Commentary: Reducing Immunization Distress in Children Can Be Shot in Arm for Public Health

January 2014F. Ralph Berberich and Linda Sturla Franck

It is common to make light of people’s fear of needles, but from a public health perspective, needle phobia is no laughing matter. Present in at least 10 percent to 15 percent of the general population, needle phobia can undermine immunization efforts, which provide the most effective individual and large-group protection against devastating infectious diseases. Moreover, fear of needles also brings emotional pain and practical problems. People who fear injections and blood draws not only avoid immunizations, but also may experience extreme difficulty dealing with dental work, medical care, job applications and a host of other situations in which needle penetration is required.

Today in the US, most children experience about 25 needle immunizations during the first six years of life. Because of this, most children will experience some anticipatory anxiety by the time they are due for routine kindergarten vaccinations, and some children will experience extreme fear and distress.

Yet there are positive steps that health professionals and parents can take during childhood to reduce the fear, anxiety and dislike of immunization injections so that these feelings need not be long lasting or permanent. We have developed and refined a novel, multifaceted and evidence-based distraction technique that captures and uses the child’s imagination during immunization injections to change what was once a fear-inducing procedure into an engaging, even comforting experience for child, parent and health care workers alike.  

To be clear, distraction does not mean tricking the child. Instead, as the embedded video shows, our method engages the child’s curiosity and wish for reduced pain in a sequence that relies on keeping the child informed and empowered, while rendering the steps through multiple injections predictable and truthful. Those administering the injection work from a script derived from the language of hypnotic suggestion that draws the child into the process. The distraction element is built into a game that takes attention away from the injection and focuses it elsewhere. A willing and prepared parent or caregiver can participate in the game portion of the technique, which adds a sense of acceptance and familiarity to the whole process.  

In two randomized clinical trials, we have shown that this method is highly effective. Its adoption – as well as the incorporation of additional evidence-based measures to reduce immunization pain – can do much to alleviate children’s and adults’ fear of injections. Proactive measures such as these can make an important contribution to public health disease prevention efforts, while also promoting the long-term health and medical visit comfort of individual children and their families.  

F. Ralph Berberich, who developed the method described above, is a physician who has spent over 30 years in clinical pediatric practice. He is a founding partner of the Pediatric Medical Group in Berkeley, California, now affiliated with the Sutter East Bay Medical Foundation, and is on staff at Children’s Hospital Oakland and the Alta Bates Summit Medical Center, where he previously served as chairman of the department of pediatrics. He is a member of both the American Academy of Pediatrics and the American Society of Clinical Hypnosis and co-author of The Available Pediatrician.

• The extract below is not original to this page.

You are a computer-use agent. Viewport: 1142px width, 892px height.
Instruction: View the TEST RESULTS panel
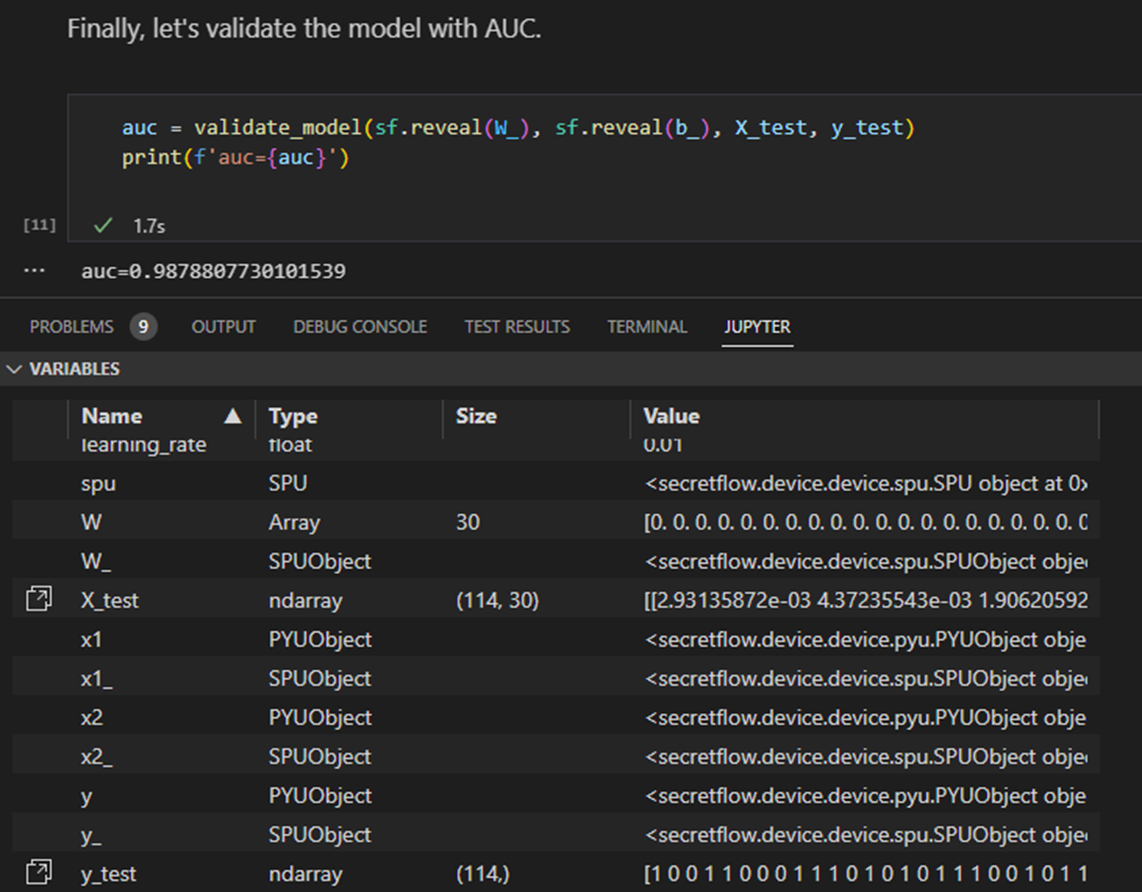517,326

Linda Sturla Franck collaborated with Dr. Berberich to introduce parent participation into the technique described above. She is chair of the Department of Family Health Care Nursing at UC San Francisco School of Nursing, with a program of research that focuses on health care for acutely and chronically ill infants and children, in primary, secondary and tertiary care settings, with a particular emphasis on pain assessment and management. This includes research on the assessment and management of the side effects of analgesia and sedation, as well as investigation of the long-term consequences of pain and pain treatments on the developing child and family.